• [What you will do]: Recast the item lines starting at the line containing "Image resolution: width=800 pixels, height=554" and ending at the line containing "at that location." as a JSON list of strings, one string per line, with blank lines skipped. Leave the pictures out of your answer.

• [Data to examine]:
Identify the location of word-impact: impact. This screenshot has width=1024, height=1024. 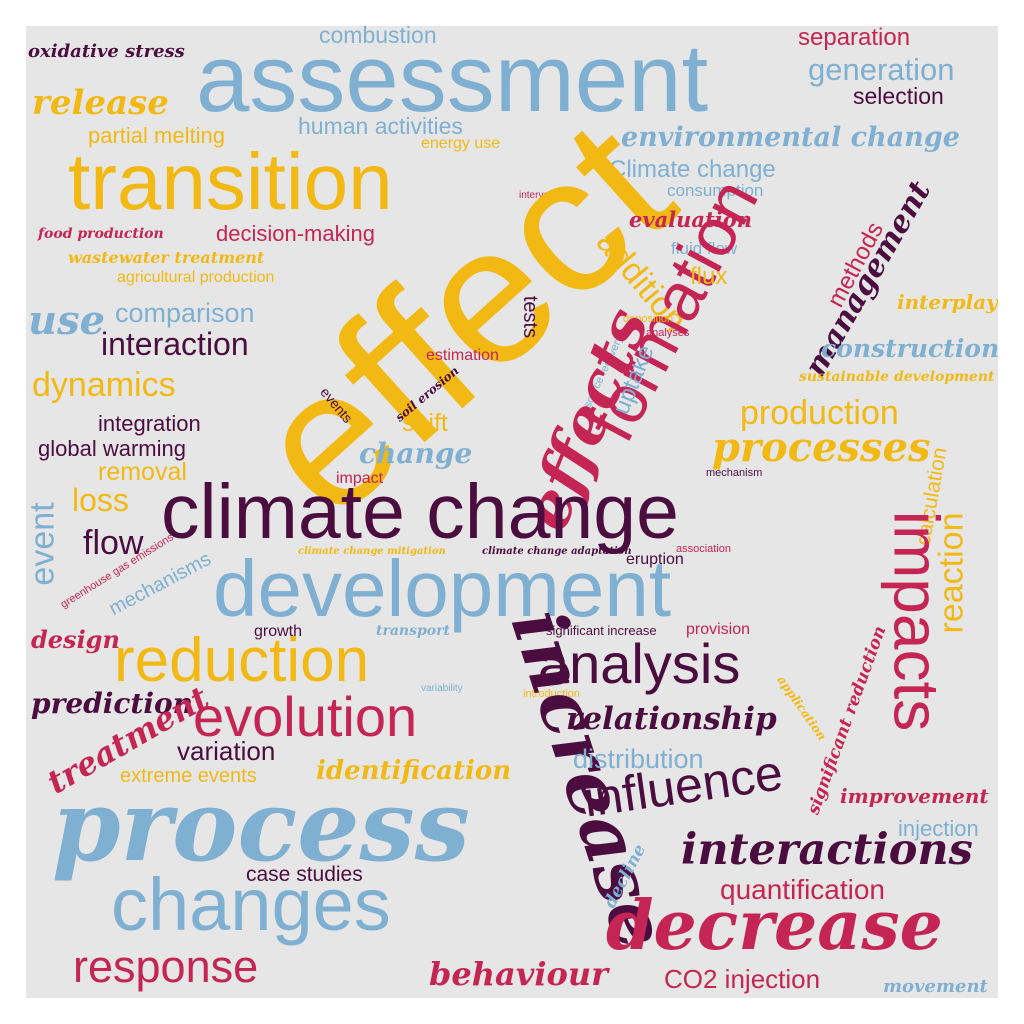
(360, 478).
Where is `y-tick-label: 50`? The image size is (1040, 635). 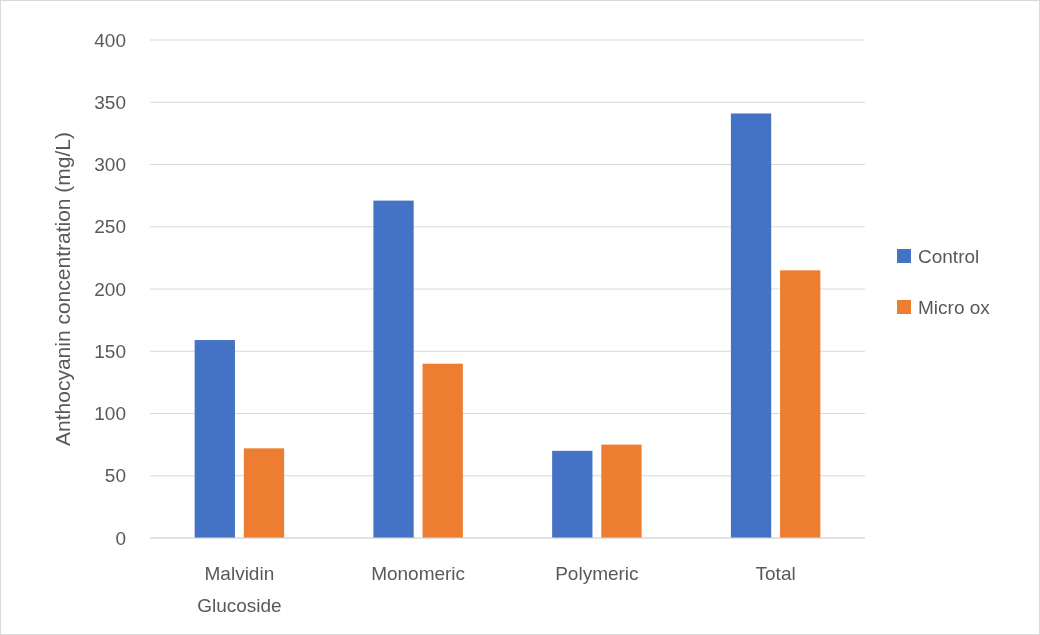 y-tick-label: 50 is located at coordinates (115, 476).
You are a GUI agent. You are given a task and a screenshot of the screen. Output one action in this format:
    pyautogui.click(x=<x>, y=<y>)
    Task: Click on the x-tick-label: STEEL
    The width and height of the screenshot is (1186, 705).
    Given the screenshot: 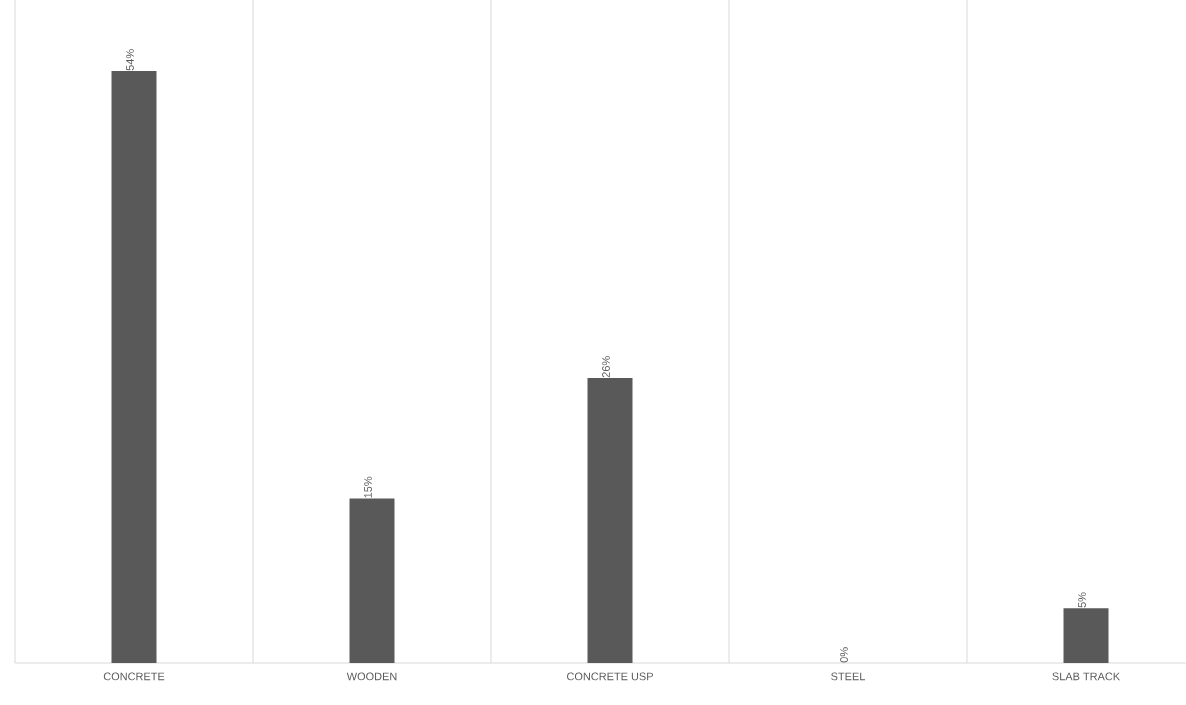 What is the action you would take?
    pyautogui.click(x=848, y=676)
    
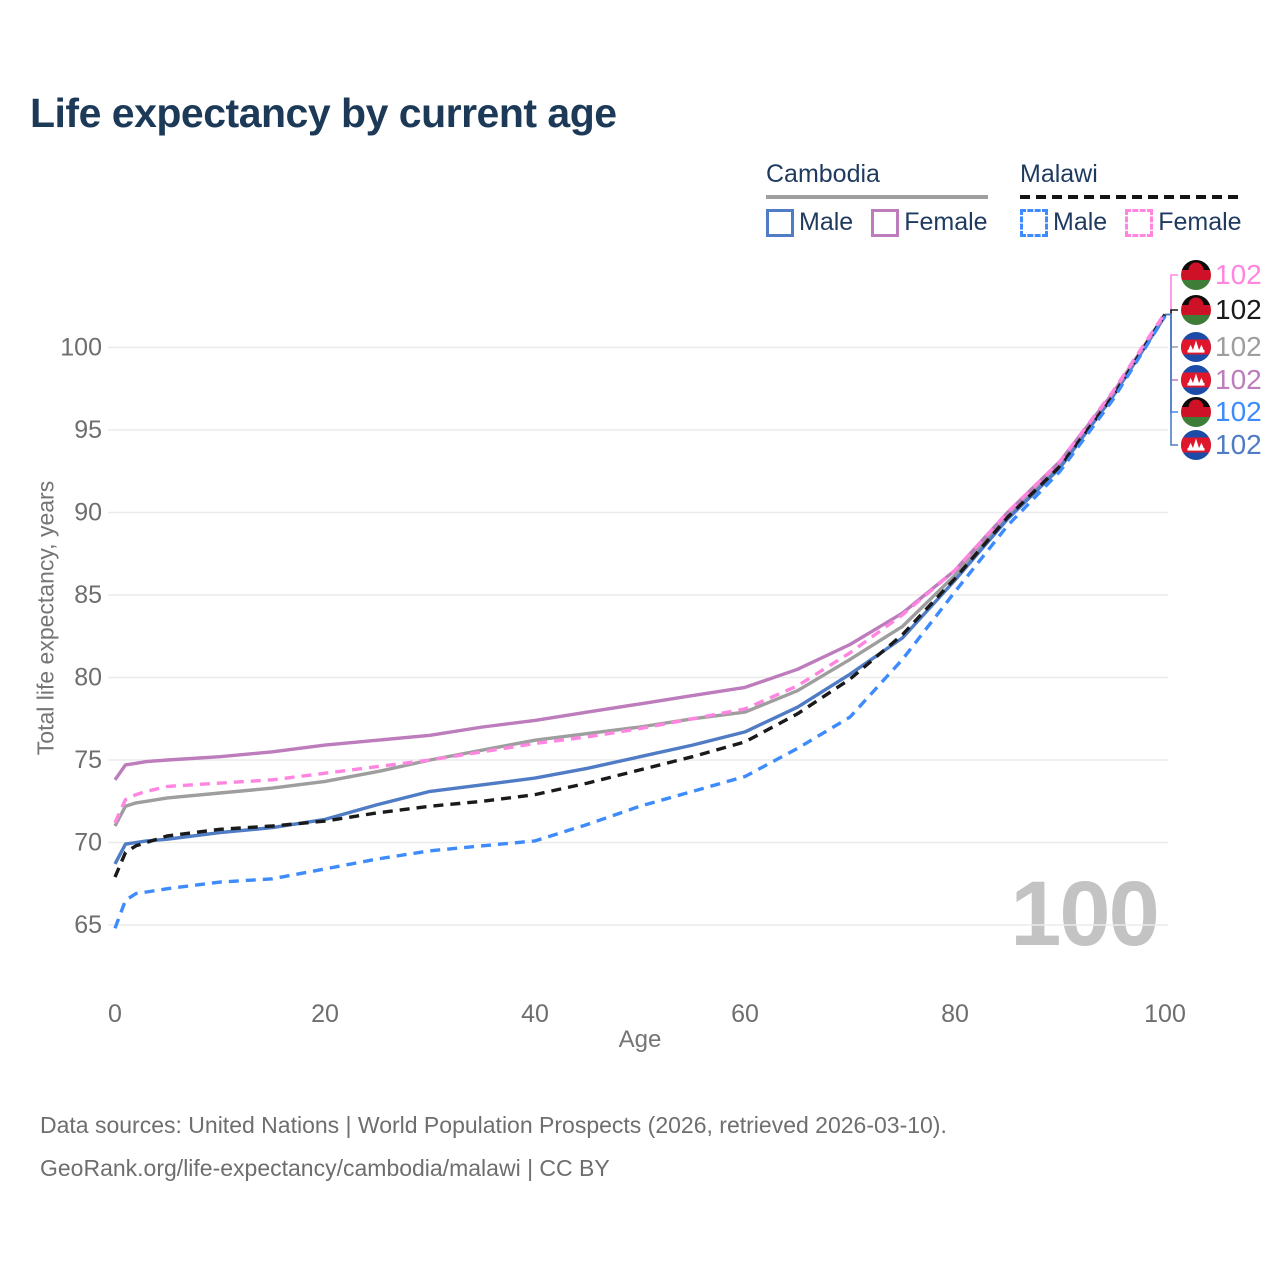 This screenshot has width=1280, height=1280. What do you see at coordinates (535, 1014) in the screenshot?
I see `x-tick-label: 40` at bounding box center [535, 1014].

---

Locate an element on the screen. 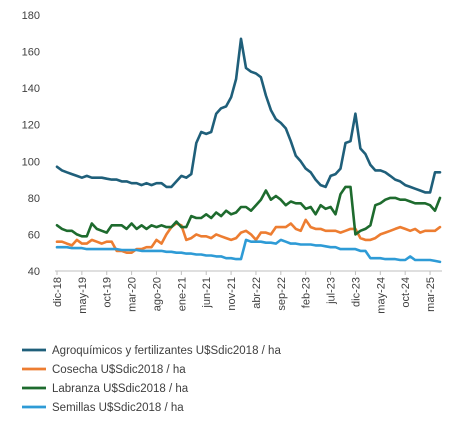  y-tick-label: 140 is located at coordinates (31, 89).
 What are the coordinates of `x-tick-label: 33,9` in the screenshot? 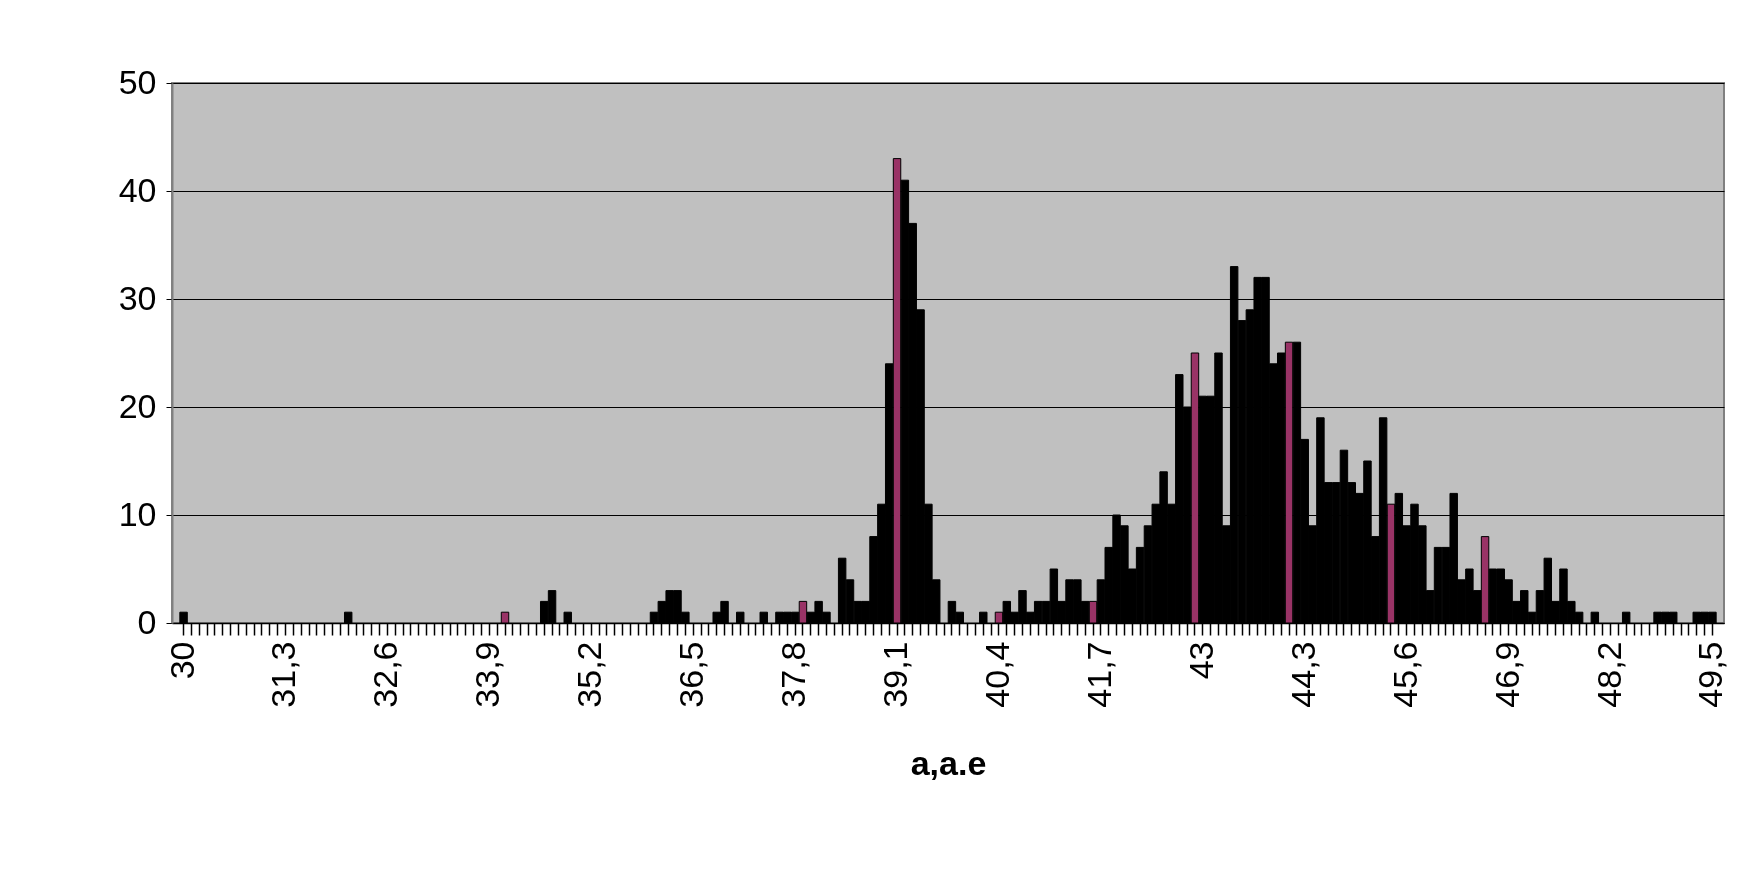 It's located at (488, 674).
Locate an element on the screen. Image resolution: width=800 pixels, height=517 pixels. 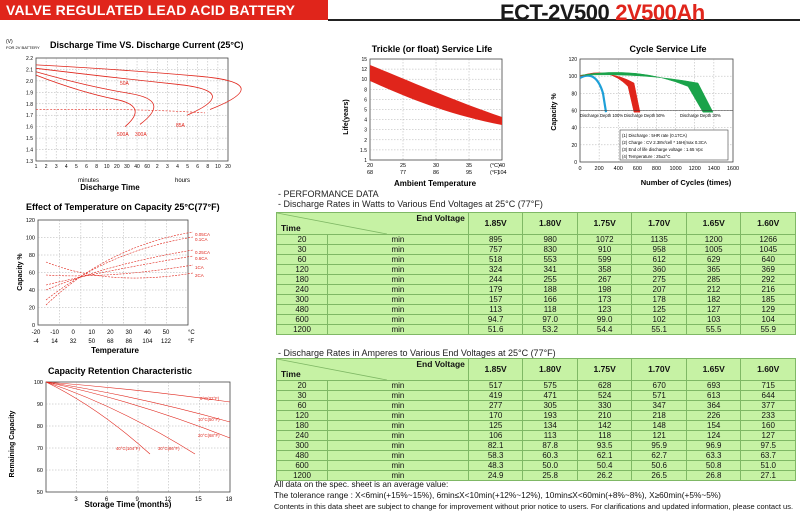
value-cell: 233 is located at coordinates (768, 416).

==

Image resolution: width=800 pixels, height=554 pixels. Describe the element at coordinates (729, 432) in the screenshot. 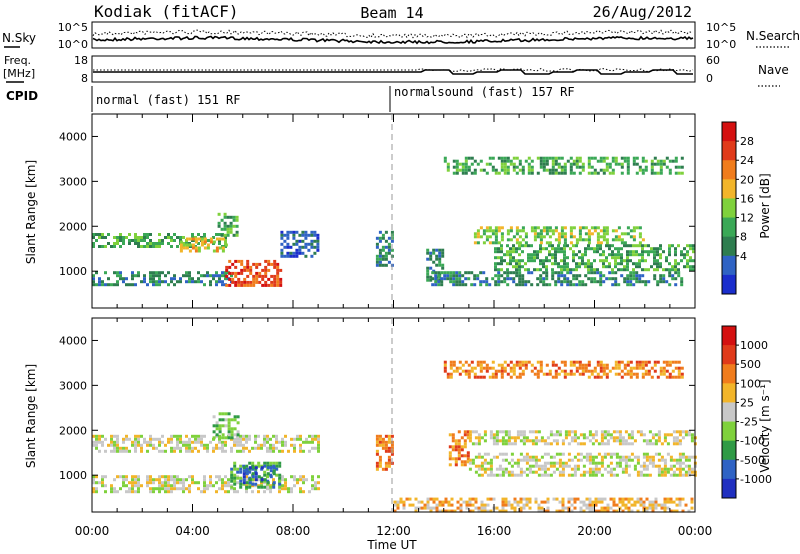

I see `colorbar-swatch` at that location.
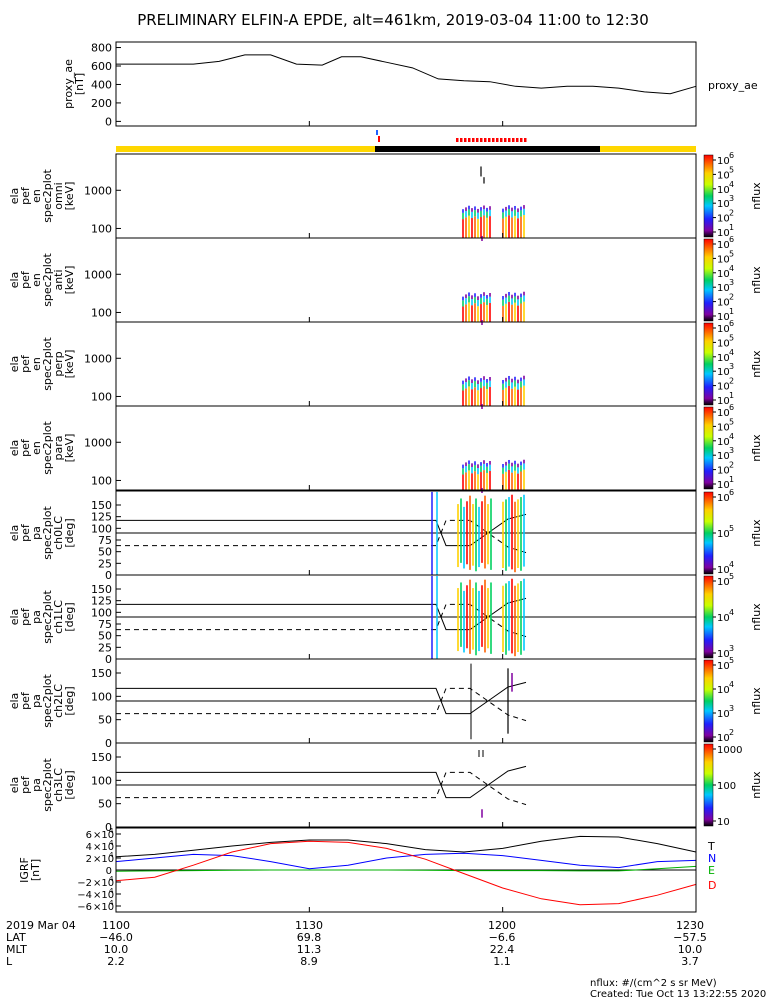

• [Response]:
[
  "Image resolution: width=800 pixels, height=554 pixels. Describe the element at coordinates (729, 432) in the screenshot. ",
  "I see `colorbar-swatch` at that location."
]